◆ Saved entries ◆

== Segment start ==

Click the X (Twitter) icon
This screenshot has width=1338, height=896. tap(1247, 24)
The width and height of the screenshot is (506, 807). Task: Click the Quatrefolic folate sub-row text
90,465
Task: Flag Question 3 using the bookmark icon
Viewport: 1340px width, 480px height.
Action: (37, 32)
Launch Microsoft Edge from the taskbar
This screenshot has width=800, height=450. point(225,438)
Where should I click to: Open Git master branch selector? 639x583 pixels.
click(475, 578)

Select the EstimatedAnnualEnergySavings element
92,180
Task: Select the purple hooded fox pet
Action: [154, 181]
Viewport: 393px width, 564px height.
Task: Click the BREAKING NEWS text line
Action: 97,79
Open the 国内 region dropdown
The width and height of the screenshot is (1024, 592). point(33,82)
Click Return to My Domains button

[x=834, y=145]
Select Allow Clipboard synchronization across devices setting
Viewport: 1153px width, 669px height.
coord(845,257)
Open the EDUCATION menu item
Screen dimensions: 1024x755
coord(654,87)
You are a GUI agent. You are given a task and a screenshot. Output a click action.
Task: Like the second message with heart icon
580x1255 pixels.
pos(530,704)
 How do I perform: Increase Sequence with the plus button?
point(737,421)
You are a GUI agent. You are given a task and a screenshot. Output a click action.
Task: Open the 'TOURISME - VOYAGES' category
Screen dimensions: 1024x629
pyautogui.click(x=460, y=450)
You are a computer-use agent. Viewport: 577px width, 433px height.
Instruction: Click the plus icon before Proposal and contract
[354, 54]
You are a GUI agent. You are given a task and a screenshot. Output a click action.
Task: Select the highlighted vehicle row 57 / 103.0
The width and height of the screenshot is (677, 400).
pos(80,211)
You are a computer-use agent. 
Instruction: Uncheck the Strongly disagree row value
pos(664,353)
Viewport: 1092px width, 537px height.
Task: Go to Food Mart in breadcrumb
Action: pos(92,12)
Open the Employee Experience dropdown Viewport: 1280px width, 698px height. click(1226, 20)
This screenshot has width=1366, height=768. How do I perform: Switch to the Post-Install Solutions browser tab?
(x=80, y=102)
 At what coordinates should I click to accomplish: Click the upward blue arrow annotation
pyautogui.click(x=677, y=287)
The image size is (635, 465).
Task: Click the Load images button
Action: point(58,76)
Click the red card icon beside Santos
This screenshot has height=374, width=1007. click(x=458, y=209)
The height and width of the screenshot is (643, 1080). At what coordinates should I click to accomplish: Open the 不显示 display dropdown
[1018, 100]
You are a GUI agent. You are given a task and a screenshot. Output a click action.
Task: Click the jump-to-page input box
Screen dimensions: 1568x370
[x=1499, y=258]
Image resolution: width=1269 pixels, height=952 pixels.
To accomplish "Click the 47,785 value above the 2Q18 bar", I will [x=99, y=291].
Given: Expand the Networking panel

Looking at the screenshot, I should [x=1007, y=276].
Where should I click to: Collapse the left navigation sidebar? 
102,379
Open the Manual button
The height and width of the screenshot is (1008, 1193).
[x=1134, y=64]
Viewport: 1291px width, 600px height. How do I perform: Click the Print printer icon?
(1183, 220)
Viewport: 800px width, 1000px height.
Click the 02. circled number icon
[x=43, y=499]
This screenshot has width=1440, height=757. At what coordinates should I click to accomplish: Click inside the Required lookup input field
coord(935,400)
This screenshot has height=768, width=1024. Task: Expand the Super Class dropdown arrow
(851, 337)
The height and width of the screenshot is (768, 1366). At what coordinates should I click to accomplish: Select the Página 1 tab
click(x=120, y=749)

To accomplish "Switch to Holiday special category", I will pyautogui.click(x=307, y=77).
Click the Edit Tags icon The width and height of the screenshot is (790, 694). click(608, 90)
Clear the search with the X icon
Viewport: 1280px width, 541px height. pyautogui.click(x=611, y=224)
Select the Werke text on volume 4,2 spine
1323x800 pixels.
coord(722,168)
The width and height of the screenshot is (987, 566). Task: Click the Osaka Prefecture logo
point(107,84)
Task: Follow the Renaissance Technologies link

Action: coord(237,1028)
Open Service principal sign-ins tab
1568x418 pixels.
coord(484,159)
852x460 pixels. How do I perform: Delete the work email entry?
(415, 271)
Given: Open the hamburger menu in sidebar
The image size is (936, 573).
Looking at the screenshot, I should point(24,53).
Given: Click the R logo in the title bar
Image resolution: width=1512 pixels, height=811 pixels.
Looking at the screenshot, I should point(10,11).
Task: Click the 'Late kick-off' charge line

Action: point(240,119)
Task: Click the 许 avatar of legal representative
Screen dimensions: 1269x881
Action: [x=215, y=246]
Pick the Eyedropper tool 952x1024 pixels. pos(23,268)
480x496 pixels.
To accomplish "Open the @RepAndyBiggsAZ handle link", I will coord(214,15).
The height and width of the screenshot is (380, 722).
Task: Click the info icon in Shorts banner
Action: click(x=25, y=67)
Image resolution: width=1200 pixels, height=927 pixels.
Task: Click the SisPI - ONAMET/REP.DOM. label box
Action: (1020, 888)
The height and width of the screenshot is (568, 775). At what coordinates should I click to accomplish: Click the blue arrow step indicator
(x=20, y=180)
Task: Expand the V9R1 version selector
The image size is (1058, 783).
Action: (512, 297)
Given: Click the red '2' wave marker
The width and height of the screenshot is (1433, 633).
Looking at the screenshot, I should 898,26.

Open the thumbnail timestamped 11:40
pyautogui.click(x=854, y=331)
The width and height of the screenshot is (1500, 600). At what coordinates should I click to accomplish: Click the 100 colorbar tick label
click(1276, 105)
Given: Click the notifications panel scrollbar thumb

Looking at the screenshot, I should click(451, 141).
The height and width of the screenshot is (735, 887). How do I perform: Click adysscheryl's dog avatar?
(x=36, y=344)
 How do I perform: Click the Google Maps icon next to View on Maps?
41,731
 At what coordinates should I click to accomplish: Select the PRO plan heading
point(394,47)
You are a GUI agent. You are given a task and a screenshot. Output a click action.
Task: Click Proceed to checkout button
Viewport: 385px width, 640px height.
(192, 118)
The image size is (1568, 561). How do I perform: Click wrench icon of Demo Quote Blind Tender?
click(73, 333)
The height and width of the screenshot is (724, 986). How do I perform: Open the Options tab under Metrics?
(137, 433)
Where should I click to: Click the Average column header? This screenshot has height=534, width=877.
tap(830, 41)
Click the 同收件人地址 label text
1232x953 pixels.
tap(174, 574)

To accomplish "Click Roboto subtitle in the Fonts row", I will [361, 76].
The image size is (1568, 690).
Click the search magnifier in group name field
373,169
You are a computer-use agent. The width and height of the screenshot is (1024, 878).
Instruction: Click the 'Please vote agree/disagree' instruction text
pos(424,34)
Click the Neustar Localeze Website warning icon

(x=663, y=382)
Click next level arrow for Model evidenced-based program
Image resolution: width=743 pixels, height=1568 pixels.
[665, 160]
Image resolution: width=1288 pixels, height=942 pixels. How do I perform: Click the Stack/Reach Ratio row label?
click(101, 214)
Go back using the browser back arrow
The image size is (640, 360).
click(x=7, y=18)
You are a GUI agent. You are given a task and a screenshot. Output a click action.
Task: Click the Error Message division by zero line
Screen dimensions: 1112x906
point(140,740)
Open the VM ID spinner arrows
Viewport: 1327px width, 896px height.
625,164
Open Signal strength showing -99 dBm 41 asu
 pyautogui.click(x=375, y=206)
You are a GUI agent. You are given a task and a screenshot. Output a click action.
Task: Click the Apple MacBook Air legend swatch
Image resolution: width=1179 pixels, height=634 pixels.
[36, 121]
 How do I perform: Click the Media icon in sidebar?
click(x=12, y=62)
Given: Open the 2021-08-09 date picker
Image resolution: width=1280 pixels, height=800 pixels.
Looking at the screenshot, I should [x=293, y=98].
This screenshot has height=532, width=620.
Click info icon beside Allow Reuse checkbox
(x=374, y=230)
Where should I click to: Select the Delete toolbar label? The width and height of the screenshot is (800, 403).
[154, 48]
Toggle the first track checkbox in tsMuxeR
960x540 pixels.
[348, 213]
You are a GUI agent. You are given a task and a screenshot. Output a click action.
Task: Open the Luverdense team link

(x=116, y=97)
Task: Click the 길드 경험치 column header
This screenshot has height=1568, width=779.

== Segment end ==

◆ ABOUT THIS EXERCISE ◆
Reproduce exactly the lines from the one with "This screenshot has height=532, width=620." through the last line of the entries, keeping both of those lines and nothing else.

◆ SOLUTION TO THIS PROBLEM ◆
This screenshot has height=532, width=620.
Click info icon beside Allow Reuse checkbox
(x=374, y=230)
Where should I click to: Select the Delete toolbar label? The width and height of the screenshot is (800, 403).
[154, 48]
Toggle the first track checkbox in tsMuxeR
960x540 pixels.
[348, 213]
You are a GUI agent. You are given a task and a screenshot. Output a click action.
Task: Open the Luverdense team link

(x=116, y=97)
Task: Click the 길드 경험치 column header
This screenshot has height=1568, width=779.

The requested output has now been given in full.